Monday, Feb. 03, 1941
Cream Pitchers
Bob Feller's fast ball is fast. It was timed recently and registered a speed of ico m.p.h. Last year, his fifth in major-league baseball. Bob Feller won 27 games for the Cleveland Indians--a record unmatched by any other big-leaguer. He also led the American League in strike-outs (263) and earned-run averages (2.62). Some experts consider 22-year-old Bob Feller the pitchin'est pitcher that ever lived.

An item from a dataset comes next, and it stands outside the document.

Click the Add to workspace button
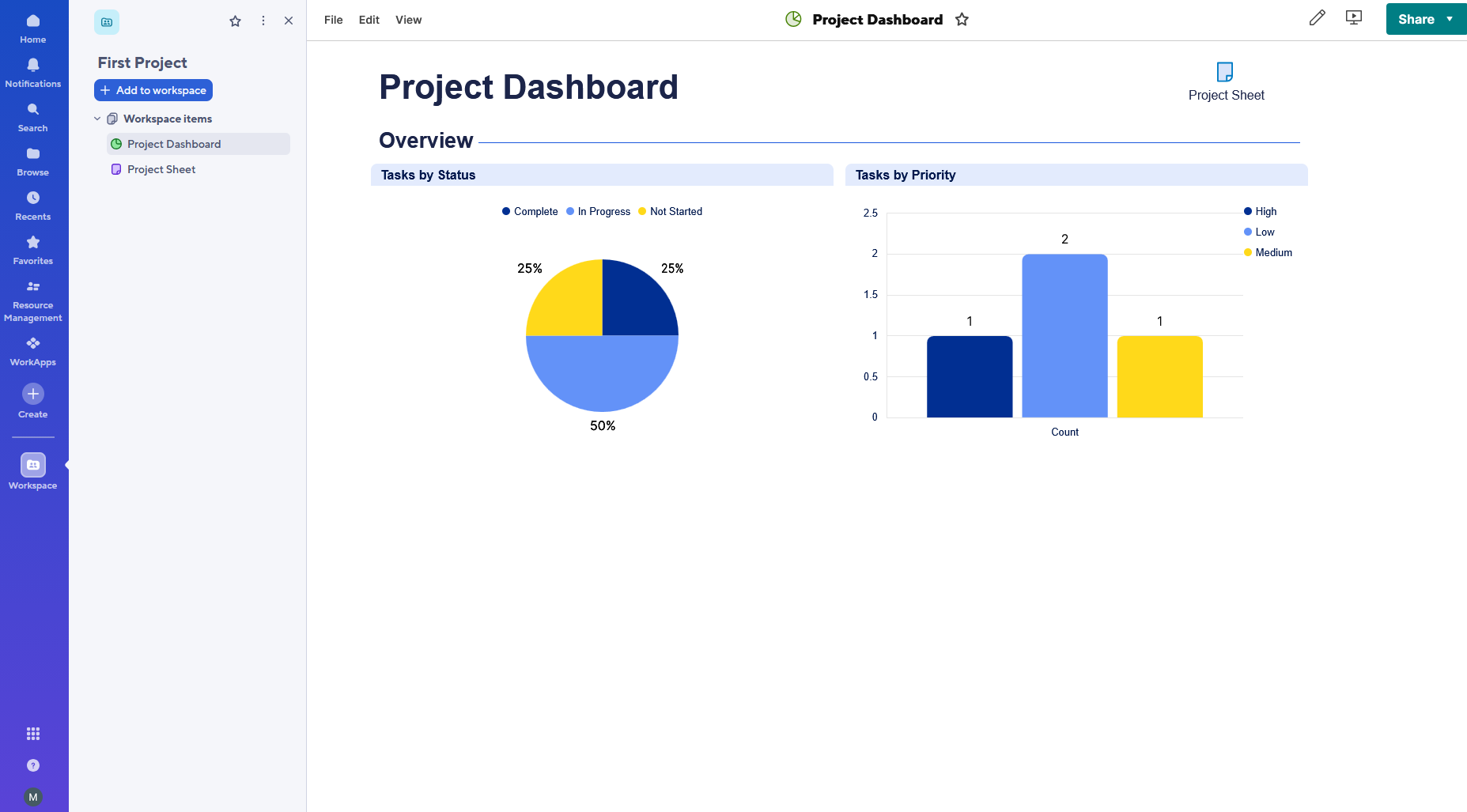Image resolution: width=1467 pixels, height=812 pixels. pyautogui.click(x=153, y=90)
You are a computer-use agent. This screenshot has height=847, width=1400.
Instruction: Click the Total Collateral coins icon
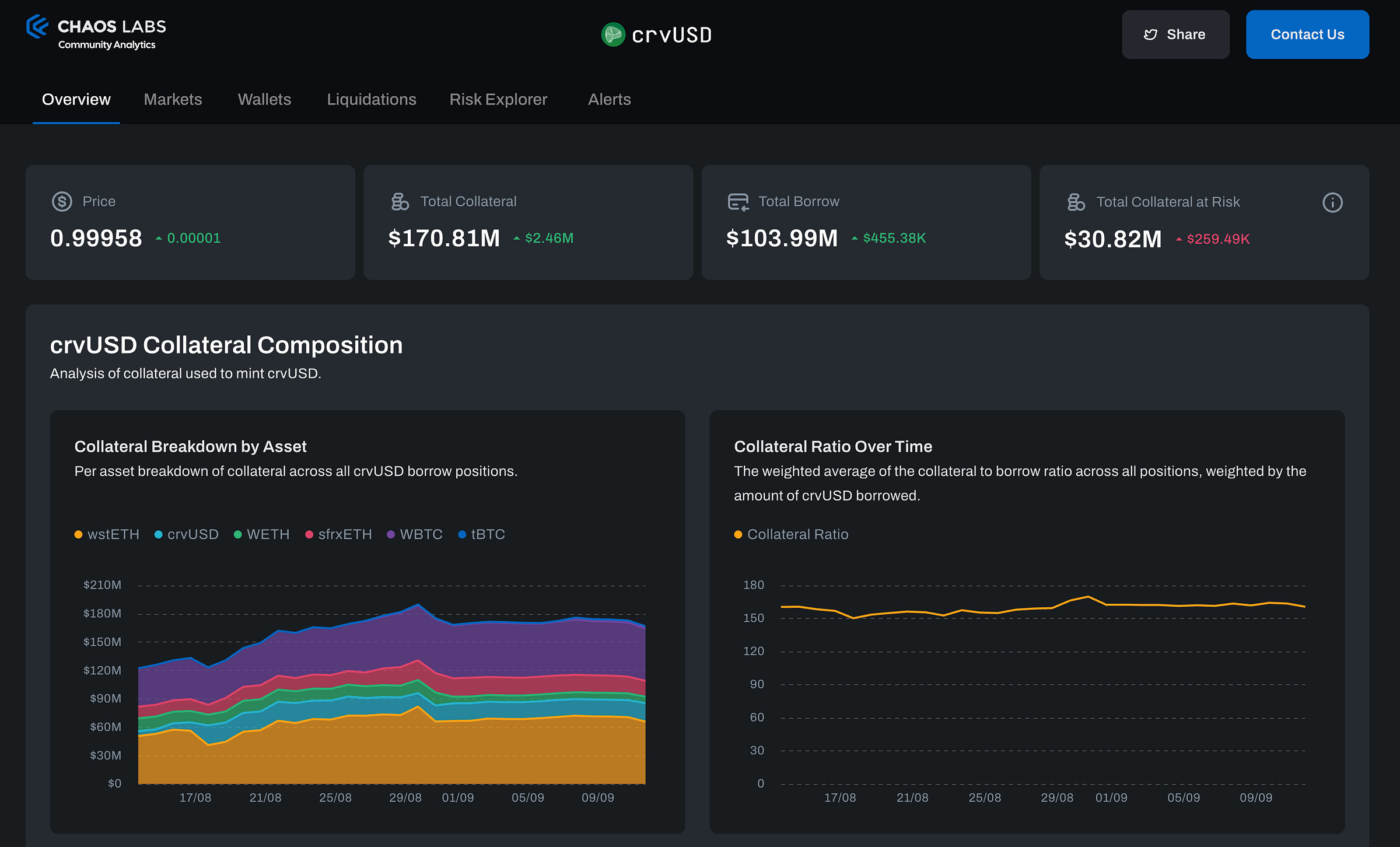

To Indian Owner Alva Bradley, Bob Feller is an excellent investment. On days when Feller is scheduled to pitch, ballpark attendance swells 50% to 200%. Last week, when Robert William Andrew Feller signed his contract for the coming season, Owner Bradley grinned from ear to ear. "You can safely say," he told newshawks, "that Feller's salary is the highest that has ever been paid a pitcher." Sportswriters, well aware that Lefty Grove's 1931 salary of $27,500 was baseball's all-time pitching high, promptly set Feller's salary at $30,000.
That guesstimate started something. Owner Walter O. Briggs of the Detroit Tigers, considerably irked, announced that his pitcher Buck Newsom had been paid $30,000 last year, would get even more this year. Owner Bradley stuck to his big guns. Said he: "Feller is still the highest paid pitcher in baseball."
Sportswriters chuckled at this brush-up between Millionaires Briggs & Bradley, but rival club owners were fit to be tied. "It certainly reeked of poor taste, particularly at this time of year," hissed one vexed bigwig. "Ballplayers find out soon enough what others are getting and use such figures as argument for more dough."
Lest the fire die, the Cleveland Plain Dealer, after a few days' snooping, announced, from an "unimpeachable source," that Bob Feller's pay for 1941 will be not $30,000 but $45,000.